Higher-level scripting languages like Python and R are easier to learn and use. Both now have their own packages that wrap up those geospatial processing libraries and make them easy to access and use safely. A key example is the Java Topology Suite (JTS), which is implemented in C++ as GEOS. GEOS is accessible in Python via the shapely package (and geopandas, which makes use of shapely) and in R via sf. R and Python also have interface packages for GDAL, and for specific GIS apps.

This last point is a huge advantage for GIS-by-programming; these interface packages give you the ability to access functions unique to particular programs, but have your entire workflow recorded in a central document - a document that can be re-run at will. Below are lists of some of the key spatial packages for Python, which we will be using in the remainder of this workshop.

These packages along with the matplotlib package are all we need for spatial data visualisation. Python also has many fundamental scientific packages that are relevant in the geospatial domain. Below is a list of particularly fundamental packages. numpy, scipy, and scikit-image are all excellent options for working with rasters, as arrays.

An overview of these and other Python spatial packages can be accessed here.

As a programming language, Python can be a CLI tool. However, using Python together with an Integrated Development Environment (IDE) application allows some GUI features to become part of your workflow. IDEs allow the best of both worlds. They provide a place to visually examine data and other software objects, interact with your file system, and draw plots and maps, but your activities are still command-driven: recordable and reproducible. There are several IDEs available for Python. JupyterLab is well-developed and the most widely used option for data science in Python. VSCode and Spyder are other popular options for data science.

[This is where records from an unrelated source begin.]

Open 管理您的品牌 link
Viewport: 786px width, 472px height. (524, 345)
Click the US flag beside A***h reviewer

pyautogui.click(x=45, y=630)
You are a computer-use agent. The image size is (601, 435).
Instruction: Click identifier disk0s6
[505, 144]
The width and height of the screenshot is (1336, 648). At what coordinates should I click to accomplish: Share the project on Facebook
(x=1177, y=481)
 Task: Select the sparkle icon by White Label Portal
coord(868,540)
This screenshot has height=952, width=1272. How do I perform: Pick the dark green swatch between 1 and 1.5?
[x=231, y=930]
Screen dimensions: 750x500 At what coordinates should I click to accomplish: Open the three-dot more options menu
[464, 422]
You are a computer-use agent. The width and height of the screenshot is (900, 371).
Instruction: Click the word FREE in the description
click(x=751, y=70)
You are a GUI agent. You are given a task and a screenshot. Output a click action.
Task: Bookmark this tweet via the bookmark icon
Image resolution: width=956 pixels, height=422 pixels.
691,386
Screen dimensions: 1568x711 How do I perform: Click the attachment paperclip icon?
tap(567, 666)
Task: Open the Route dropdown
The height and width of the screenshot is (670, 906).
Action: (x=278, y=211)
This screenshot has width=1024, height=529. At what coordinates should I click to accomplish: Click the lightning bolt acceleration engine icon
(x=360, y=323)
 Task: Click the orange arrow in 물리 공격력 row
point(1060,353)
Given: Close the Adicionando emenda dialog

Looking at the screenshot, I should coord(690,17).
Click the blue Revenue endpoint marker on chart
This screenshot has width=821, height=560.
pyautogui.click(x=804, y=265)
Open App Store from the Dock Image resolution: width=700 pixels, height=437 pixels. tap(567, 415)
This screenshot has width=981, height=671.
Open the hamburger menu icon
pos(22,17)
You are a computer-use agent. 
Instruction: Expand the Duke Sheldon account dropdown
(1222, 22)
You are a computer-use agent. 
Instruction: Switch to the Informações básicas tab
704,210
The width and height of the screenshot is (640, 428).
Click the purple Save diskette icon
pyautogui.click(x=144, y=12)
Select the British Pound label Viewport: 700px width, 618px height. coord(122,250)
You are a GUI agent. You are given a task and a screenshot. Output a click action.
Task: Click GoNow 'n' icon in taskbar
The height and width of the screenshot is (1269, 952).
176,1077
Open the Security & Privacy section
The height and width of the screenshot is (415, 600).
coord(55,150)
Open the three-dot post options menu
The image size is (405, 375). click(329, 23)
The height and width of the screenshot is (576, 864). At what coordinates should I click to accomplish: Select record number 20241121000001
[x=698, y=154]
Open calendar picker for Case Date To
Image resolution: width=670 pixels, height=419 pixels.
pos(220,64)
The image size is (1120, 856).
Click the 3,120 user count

Traditional GIS apps are also moving back towards providing a scripting environment for users, further blurring the CLI/GUI divide. ESRI have adopted Python into their software, and QGIS is both Python and R-friendly.

GIS File Types

There are a variety of file types that are used in GIS analysis. Depending on the program you choose to use some file types can be used while others are not readable. Below is a brief table describing some of the most common vector and raster file types.

Vector

File Type Extensions Description
Esri ShapeFile .SHP .DBF .SHX The most common geospatial file type. This has become the industry standard. The three required files are: SHP is the feature geometry. SHX is the shape index position. DBF is the attribute data.
Geographic JavaScript Object Notation .GEOJSON .JSON Used for web-based mapping and uses JavaScript Object Notation to store the coordinates as text.
Google Keyhole Markup Language .KML .KMZ KML stands for Keyhole Markup Language. This GIS format is XML-based and is primarily used for Google Earth.
OpenStreetMap .OSM OSM files are the native file for OpenStreetMap which had become the largest crowdsourcing GIS data project in the world. These files are a collection of vector features from crowd-sourced contributions from the open community.

Raster

File Type Extensions Description
ERDAS Imagine .IMG ERDAS Imagine IMG files is a proprietary file format developed by Hexagon Geospatial. IMG files are commonly used for raster data to store single and multiple bands of satellite data.Each raster layer as part of an IMG file contains information about its data values. For example, this includes projection, statistics, attributes, pyramids and whether or not it’s a continuous or discrete type of raster.
GeoTIFF .TIF .TIFF .OVR The GeoTIFF has become an industry image standard file for GIS and satellite remote sensing applications. GeoTIFFs may be accompanied by other files:TFW is the world file that is required to give your raster geolocation.XML optionally accompany GeoTIFFs and are your metadata.AUX auxiliary files store projections and other information.OVR pyramid files improves performance for raster display.

Key Points

  • Many software packages exist for working with geospatial data.

  • Command-line programs allow you to automate and reproduce your work.

  • JupyterLab provides a user-friendly interface for working with Python.